§ Exercice
Reprenez toutes les lignes des enregistrements ci-dessous sous forme de liste numérotée, en omettant les lignes vides.

── Données à traiter ──

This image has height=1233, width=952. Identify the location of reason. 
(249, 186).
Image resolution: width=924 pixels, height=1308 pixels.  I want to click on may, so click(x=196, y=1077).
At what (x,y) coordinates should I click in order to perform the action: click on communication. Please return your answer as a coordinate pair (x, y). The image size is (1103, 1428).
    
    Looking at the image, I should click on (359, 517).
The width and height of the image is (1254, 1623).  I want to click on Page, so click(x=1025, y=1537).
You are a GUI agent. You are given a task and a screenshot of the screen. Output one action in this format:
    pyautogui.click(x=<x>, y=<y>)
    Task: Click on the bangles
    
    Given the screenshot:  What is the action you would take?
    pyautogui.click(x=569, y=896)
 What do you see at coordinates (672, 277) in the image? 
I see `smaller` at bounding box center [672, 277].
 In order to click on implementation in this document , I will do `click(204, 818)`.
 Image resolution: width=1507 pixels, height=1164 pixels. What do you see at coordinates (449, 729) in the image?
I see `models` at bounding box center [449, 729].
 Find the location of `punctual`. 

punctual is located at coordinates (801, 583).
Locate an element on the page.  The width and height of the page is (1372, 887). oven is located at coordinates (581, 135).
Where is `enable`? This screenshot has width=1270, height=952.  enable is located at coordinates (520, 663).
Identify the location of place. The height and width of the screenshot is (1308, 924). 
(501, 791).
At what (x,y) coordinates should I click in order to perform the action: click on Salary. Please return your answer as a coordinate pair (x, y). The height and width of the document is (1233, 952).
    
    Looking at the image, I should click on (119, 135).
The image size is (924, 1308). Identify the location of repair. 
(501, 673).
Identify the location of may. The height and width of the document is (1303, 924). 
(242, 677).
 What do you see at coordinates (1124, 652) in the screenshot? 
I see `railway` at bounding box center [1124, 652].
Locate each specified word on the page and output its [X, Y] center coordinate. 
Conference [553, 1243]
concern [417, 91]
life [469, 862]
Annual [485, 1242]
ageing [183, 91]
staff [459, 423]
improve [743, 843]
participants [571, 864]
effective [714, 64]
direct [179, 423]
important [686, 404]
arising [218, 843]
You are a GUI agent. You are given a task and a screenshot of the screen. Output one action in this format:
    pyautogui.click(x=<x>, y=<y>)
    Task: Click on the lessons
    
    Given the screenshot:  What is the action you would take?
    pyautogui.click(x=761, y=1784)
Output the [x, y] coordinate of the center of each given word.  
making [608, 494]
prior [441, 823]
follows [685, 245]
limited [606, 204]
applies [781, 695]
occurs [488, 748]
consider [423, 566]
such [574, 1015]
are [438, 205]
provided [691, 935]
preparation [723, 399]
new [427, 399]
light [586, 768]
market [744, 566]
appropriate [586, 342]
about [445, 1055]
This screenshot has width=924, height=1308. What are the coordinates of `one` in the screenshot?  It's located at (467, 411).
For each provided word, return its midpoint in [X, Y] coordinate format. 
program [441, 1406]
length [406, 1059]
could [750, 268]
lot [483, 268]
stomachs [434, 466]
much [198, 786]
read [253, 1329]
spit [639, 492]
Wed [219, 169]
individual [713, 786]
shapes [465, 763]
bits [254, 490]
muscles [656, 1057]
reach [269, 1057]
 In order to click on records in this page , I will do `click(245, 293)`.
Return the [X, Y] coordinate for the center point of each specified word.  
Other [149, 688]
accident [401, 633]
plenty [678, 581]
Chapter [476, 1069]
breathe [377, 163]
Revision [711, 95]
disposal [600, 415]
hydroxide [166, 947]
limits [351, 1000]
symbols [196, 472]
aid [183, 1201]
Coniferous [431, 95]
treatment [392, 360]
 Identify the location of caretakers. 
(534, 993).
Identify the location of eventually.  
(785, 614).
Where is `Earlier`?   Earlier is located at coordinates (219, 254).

───

§ Corrigé
1. This image has height=1233, width=952. Identify the location of reason. 
2. (249, 186).
3. Image resolution: width=924 pixels, height=1308 pixels.  I want to click on may, so click(x=196, y=1077).
4. At what (x,y) coordinates should I click in order to perform the action: click on communication. Please return your answer as a coordinate pair (x, y). The image size is (1103, 1428).
5.     Looking at the image, I should click on (359, 517).
6. The width and height of the image is (1254, 1623).  I want to click on Page, so click(x=1025, y=1537).
7. You are a GUI agent. You are given a task and a screenshot of the screen. Output one action in this format:
8.     pyautogui.click(x=<x>, y=<y>)
9.     Task: Click on the bangles
10.     Given the screenshot:  What is the action you would take?
11.     pyautogui.click(x=569, y=896)
12.  What do you see at coordinates (672, 277) in the image? 
13. I see `smaller` at bounding box center [672, 277].
14.  In order to click on implementation in this document , I will do `click(204, 818)`.
15.  Image resolution: width=1507 pixels, height=1164 pixels. What do you see at coordinates (449, 729) in the image?
16. I see `models` at bounding box center [449, 729].
17.  Find the location of `punctual`. 
18. punctual is located at coordinates (801, 583).
19. Locate an element on the page.  The width and height of the page is (1372, 887). oven is located at coordinates (581, 135).
20. Where is `enable`? This screenshot has width=1270, height=952.  enable is located at coordinates (520, 663).
21. Identify the location of place. The height and width of the screenshot is (1308, 924). 
22. (501, 791).
23. At what (x,y) coordinates should I click in order to perform the action: click on Salary. Please return your answer as a coordinate pair (x, y). The height and width of the document is (1233, 952).
24.     Looking at the image, I should click on (119, 135).
25. The image size is (924, 1308). Identify the location of repair. 
26. (501, 673).
27. Identify the location of may. The height and width of the document is (1303, 924). 
28. (242, 677).
29.  What do you see at coordinates (1124, 652) in the screenshot? 
30. I see `railway` at bounding box center [1124, 652].
31. Locate each specified word on the page and output its [X, Y] center coordinate. 
32. Conference [553, 1243]
33. concern [417, 91]
34. life [469, 862]
35. Annual [485, 1242]
36. ageing [183, 91]
37. staff [459, 423]
38. improve [743, 843]
39. participants [571, 864]
40. effective [714, 64]
41. direct [179, 423]
42. important [686, 404]
43. arising [218, 843]
44. You are a GUI agent. You are given a task and a screenshot of the screen. Output one action in this format:
45.     pyautogui.click(x=<x>, y=<y>)
46.     Task: Click on the lessons
47.     Given the screenshot:  What is the action you would take?
48.     pyautogui.click(x=761, y=1784)
49. Output the [x, y] coordinate of the center of each given word.  
50. making [608, 494]
51. prior [441, 823]
52. follows [685, 245]
53. limited [606, 204]
54. applies [781, 695]
55. occurs [488, 748]
56. consider [423, 566]
57. such [574, 1015]
58. are [438, 205]
59. provided [691, 935]
60. preparation [723, 399]
61. new [427, 399]
62. light [586, 768]
63. market [744, 566]
64. appropriate [586, 342]
65. about [445, 1055]
66. This screenshot has width=924, height=1308. What are the coordinates of `one` in the screenshot?  It's located at (467, 411).
67. For each provided word, return its midpoint in [X, Y] coordinate format. 
68. program [441, 1406]
69. length [406, 1059]
70. could [750, 268]
71. lot [483, 268]
72. stomachs [434, 466]
73. much [198, 786]
74. read [253, 1329]
75. spit [639, 492]
76. Wed [219, 169]
77. individual [713, 786]
78. shapes [465, 763]
79. bits [254, 490]
80. muscles [656, 1057]
81. reach [269, 1057]
82.  In order to click on records in this page , I will do `click(245, 293)`.
83. Return the [X, Y] coordinate for the center point of each specified word.  
84. Other [149, 688]
85. accident [401, 633]
86. plenty [678, 581]
87. Chapter [476, 1069]
88. breathe [377, 163]
89. Revision [711, 95]
90. disposal [600, 415]
91. hydroxide [166, 947]
92. limits [351, 1000]
93. symbols [196, 472]
94. aid [183, 1201]
95. Coniferous [431, 95]
96. treatment [392, 360]
97.  Identify the location of caretakers. 
98. (534, 993).
99. Identify the location of eventually.  
100. (785, 614).
101. Where is `Earlier`?   Earlier is located at coordinates (219, 254).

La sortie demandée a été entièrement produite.